Examples and Hysteresis
The documentation example contains two distinct driver tests that showcase different saturation trajectories:
Standard Relperm Test (``test_sandstone``): This test evaluates a standard relative permeability model. The gas saturation is driven by the
gasSaturationfunction, which simply increases linearly from 0.0 to 1.0 over the evaluation time.Hysteresis Relperm Test (``test_sandstone_hysteresis``): This test evaluates a hysteresis-enabled model and requires a non-monotonic saturation path to test historical tracking.

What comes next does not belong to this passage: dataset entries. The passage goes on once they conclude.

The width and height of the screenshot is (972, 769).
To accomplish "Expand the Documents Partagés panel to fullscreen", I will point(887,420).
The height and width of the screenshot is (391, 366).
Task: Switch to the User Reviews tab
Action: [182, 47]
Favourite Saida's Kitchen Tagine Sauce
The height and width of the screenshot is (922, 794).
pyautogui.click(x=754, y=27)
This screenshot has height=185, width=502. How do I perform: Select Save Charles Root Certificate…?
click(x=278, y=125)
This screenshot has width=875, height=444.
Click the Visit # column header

It uses the
gasSaturationHysteresisfunction, which dynamically varies the gas saturation: rising from 0.0 to 0.4 (primary drainage), dropping to 0.3 (imbibition), rising again to 0.6 (secondary drainage), and finally dropping to 0.4 (secondary imbibition).
These saturation functions are explicitly defined in the XML as shown below:
<TableFunction
name="gasSaturation"
coordinates="{ 0.0, 1.0 }"
values="{ 0.0, 1.0 }"
interpolation="linear" />
<TableFunction
name="gasSaturationHysteresis"
coordinates="{ 0.0, 1.0, 2.0, 3.0, 4.0 }"

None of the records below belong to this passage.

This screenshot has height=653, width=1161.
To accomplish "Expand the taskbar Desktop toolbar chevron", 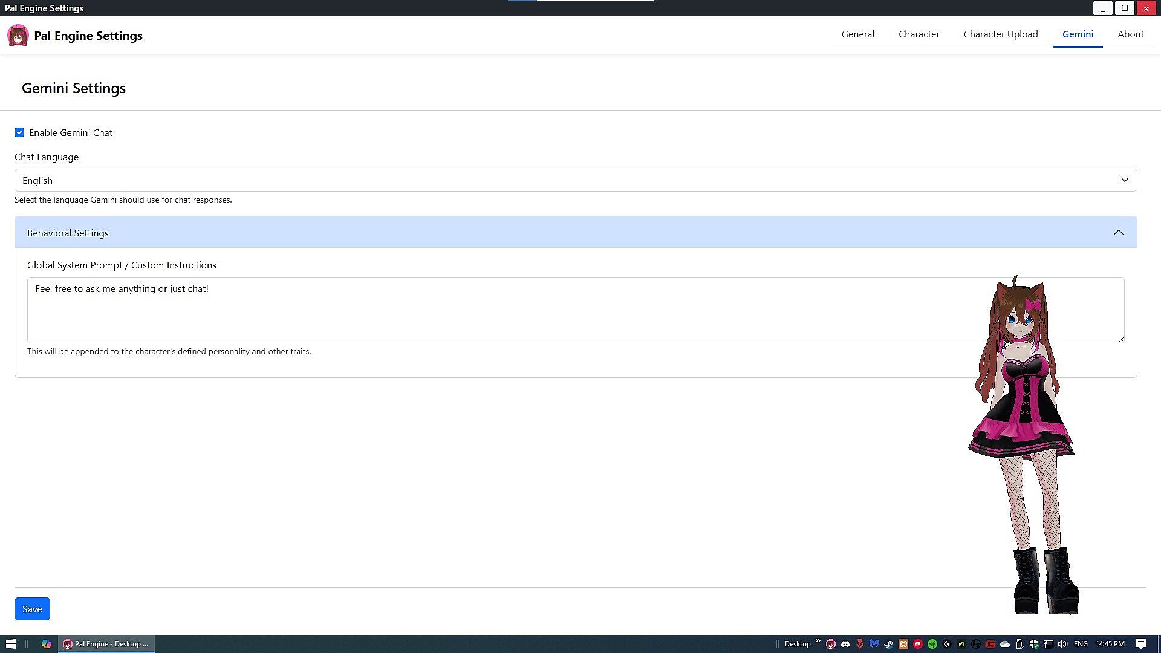I will pos(818,642).
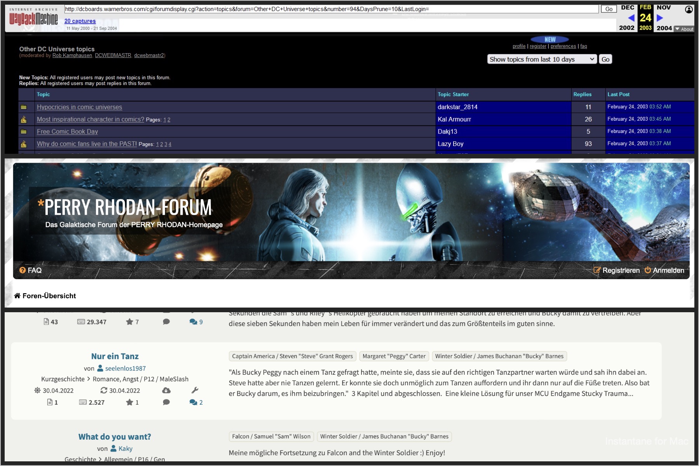Image resolution: width=699 pixels, height=466 pixels.
Task: Click Anmelden in the forum navbar
Action: [x=664, y=270]
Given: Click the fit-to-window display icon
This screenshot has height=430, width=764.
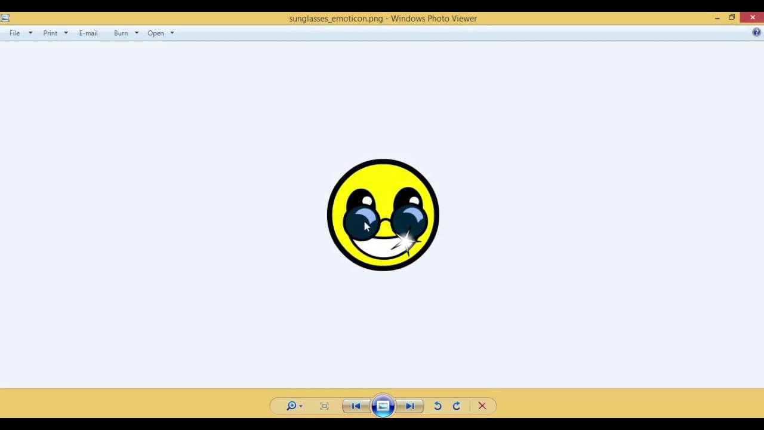Looking at the screenshot, I should (324, 406).
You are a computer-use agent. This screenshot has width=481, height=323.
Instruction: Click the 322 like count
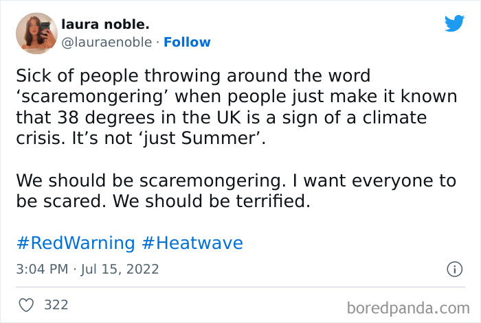pos(56,304)
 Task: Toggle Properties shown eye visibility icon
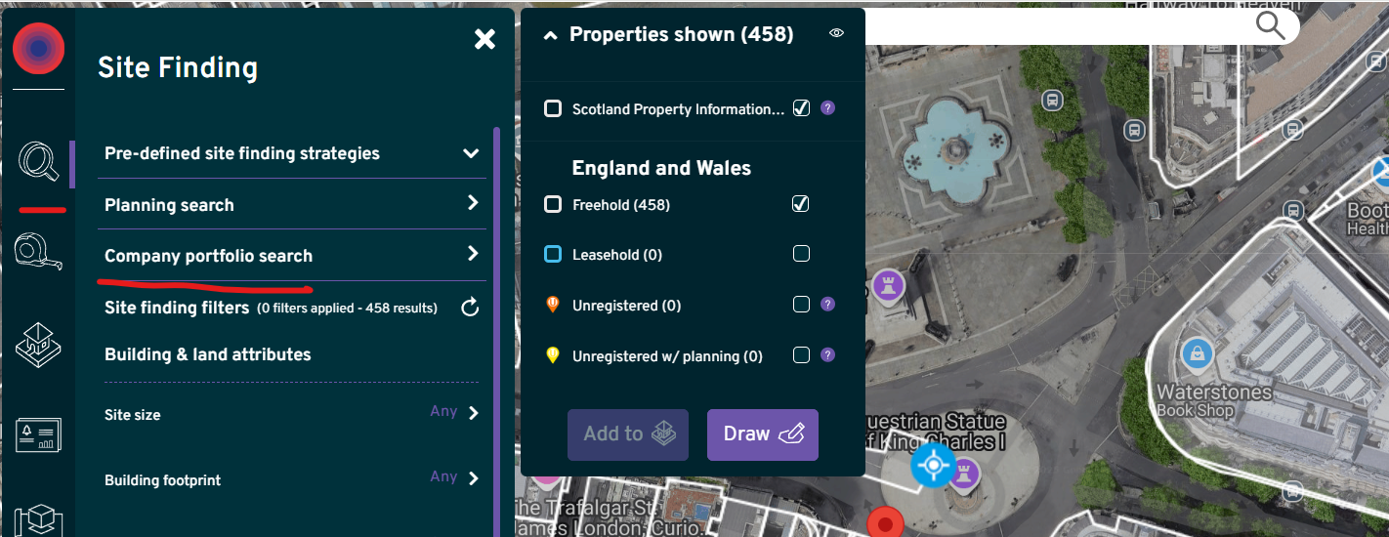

values="{ 0.0, 0.4, 0.3, 0.6, 0.4 }"
interpolation="linear" />
Output of the test_sandstone_hysteresis task. The plotted trajectory follows the defined gasSaturationHysteresis values { 0.0, 0.4, 0.3, 0.6, 0.4 }. The color scale indicates the internally tracked maximum historical gas saturation (Sghy), dictating the departure curves:
Primary Drainage (0.0 to 0.4): Sghy updates alongside the current saturation (dark blue to yellow).
Primary Imbibition (0.4 to 0.3): The curve drops from the main envelope; Sghy remains constant at 0.4 (yellow).
Secondary Drainage (0.3 to 0.6): The curve climbs back up, with Sghy resuming updates past 0.4 until it hits 0.6 (dark red).
Secondary Imbibition (0.6 to 0.4): The relative permeability drops along a new, lower path, while Sghy stays fixed at 0.6 (dark red).
Output Format
The output key is used to identify a file to which the results of the simulation are written. If this key is omitted, file output will be suppressed and instead the resulting table will be output to the screen. When written to standard output, the data is written in a table format similar to the one below.
---------------------------------------------------------------------------------
| Output for test_sandstone |
|-------------------------------------------------------------------------------|
| index | saturation | relperm |
|---------------|-------------------------------|-------------------------------|
| | gas | water | gas | water |
|---------------|---------------|---------------|---------------|---------------|
| 0.0000e+00 | 0.0000e+00 | 1.0000e+00 | 0.0000e+00 | 1.0000e+00 |
| 1.0000e+00 | 3.9525e-02 | 9.6047e-01 | 2.3250e-03 | 8.2337e-01 |
| 2.0000e+00 | 7.9050e-02 | 9.2095e-01 | 7.0157e-03 | 6.6543e-01 |
| 3.0000e+00 | 1.1857e-01 | 8.8143e-01 | 1.4124e-02 | 5.2659e-01 |
---------------------------------------------------------------------------------
When written to a file, the file is a simple ASCII format with a brief header followed by the actual saturation data. An example is shown below.
# column 1 = index
# column 2 = saturation,gas
# column 3 = saturation,water
# column 4 = relperm,gas
# column 5 = relperm,water
0.0000e+00 1.0000e+00 0.0000e+00 1.0000e+00 0.0000e+00
2.0000e-01 8.0000e-01 2.0000e-01 7.0006e-01 7.1429e-04
4.0000e-01 6.0000e-01 4.0000e-01 4.4233e-01 1.5671e-02
6.0000e-01 4.0000e-01 6.0000e-01 2.3163e-01 9.8057e-02
8.0000e-01 2.0000e-01 8.0000e-01 7.6686e-02 3.6119e-01
1.0000e+00 0.0000e+00 1.0000e+00 0.0000e+00 1.0000e+00
The exact number of columns will depend on the phase count configured in the chosen model. If hysteresis is activated on the model, additional columns tracking historical extremum saturations will automatically be present between the instantaneous saturations and the calculated relative permeabilities. This file can be readily plotted using any number of plotting tools. Each row corresponds to one timestep of the driver, starting from initial conditions in the first row.